Empirical evidence shows that typing on touchscreen devices is prone to errors and that correcting them poses a major detriment to users' performance. Design of text entry systems that better serve users, across their broad capability range, necessitates understanding the cognitive mechanisms that underpin these errors. However, prior models of typing cover only motor slips. The paper reports on extending the scope of computational modeling of typing to cover the cognitive mechanisms behind the three main types of error: slips (inaccurate execution), lapses (forgetting), and mistakes (incorrect knowledge). Given a phrase, a keyboard, and user parameters, Typoist simulates eye and finger movements while making human-like insertion, omission, substitution, and transposition errors. Its main technical contribution is the formulation of a supervisory control problem wherein the controller allocates cognitive resources to detect and fix errors generated by the various mechanisms. The model generates predictions of typing performance that can inform design, for better text entry systems.

Paper Structure

This paper contains 29 sections, 5 figures, 1 table.

Figures (5)

  • Figure 1: We introduce the first model covering a wide spectrum of errors known to be commonplace in typing, Typoist, which simulates the way users move their eyes and fingers when they type. The figure illustrates the three main types of error covered by the model. a) Slip: accidentally double-tapping while typing rapidly, which is detected through proofreading and corrected by backspacing; b) Lapse: forgetting where the finger was. c) Mistake: missing a typo and believing it is correct.
  • Figure 2: a) An information-processing view of human error wickens2021engineering assumes that a typing error can be produced by any step in a sequence of three: interpretation, intention, and execution. Slips are incorrectly executed movements, lapses are incorrect commands, and mistakes emerge when misinterpretation of the typed text leads to inappropriate decisions about what to do. b) Typoist extends the architecture that underpins CRTypist.

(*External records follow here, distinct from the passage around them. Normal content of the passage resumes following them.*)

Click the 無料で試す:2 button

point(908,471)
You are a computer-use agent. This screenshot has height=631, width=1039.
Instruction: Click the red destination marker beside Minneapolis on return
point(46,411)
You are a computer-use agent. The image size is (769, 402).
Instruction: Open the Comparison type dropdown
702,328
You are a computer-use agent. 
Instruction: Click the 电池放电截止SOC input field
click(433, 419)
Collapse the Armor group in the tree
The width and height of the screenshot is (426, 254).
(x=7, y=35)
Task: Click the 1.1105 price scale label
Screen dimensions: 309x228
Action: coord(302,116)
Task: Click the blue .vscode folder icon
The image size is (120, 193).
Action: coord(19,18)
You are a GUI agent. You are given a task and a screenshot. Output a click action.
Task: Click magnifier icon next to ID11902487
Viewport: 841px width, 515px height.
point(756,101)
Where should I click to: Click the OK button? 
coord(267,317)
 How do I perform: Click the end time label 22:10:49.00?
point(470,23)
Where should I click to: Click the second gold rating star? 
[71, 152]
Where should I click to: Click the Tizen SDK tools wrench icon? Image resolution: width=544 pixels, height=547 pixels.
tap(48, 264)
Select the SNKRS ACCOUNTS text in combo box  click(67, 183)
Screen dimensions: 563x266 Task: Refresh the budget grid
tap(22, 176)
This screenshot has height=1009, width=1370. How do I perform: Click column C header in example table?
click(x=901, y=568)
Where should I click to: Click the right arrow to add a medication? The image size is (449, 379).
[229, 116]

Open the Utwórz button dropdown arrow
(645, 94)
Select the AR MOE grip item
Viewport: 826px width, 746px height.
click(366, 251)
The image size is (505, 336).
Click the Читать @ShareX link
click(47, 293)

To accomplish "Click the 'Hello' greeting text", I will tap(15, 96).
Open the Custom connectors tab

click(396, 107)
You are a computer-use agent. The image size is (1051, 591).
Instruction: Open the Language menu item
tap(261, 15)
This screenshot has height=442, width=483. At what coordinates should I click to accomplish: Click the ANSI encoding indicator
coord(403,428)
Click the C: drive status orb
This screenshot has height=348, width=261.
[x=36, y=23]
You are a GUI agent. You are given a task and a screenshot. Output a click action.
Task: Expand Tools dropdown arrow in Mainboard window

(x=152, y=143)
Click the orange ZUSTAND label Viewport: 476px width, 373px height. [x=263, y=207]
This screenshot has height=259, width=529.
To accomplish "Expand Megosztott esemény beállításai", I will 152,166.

With Typoist, the system models the cognitive processes that generate errors. Moreover, the supervisory controller can observe the consequences of errors shi2024crtypist.
  • Figure 3: A simulation example involving multiple mechanisms that generate various text errors and corrections. In typing of "welcome to chi" with the Gboard interface, the following errors occur: 1) the model initially forgets to type the letter "l" (an omission error) though then quickly correcting it; 2) it accidentally types "e" instead of "w" (making a substitution error) although it corrects this mistake as well; 3) and, at the end of the sentence, it makes an insertion error by double tapping "i" -- with the model failing to detect this and submitting the text as-is.
  • Figure 4: Visualization tool for exploring simulations. a) Via the settings panel, users can choose a target phrase for typing with the specified keyboard layout and adjust error parameters. b) The behavior analysis panel displays simulated gaze and finger movement to demonstrate the human error-linked behavior. To simulate different scenarios, the user can adjust parameters that affect the error-generating mechanisms in the model.
  • Figure 5: Typing speed vs. error corrections. The figure shows the speed--accuracy tradeoff in both human data and the predictions.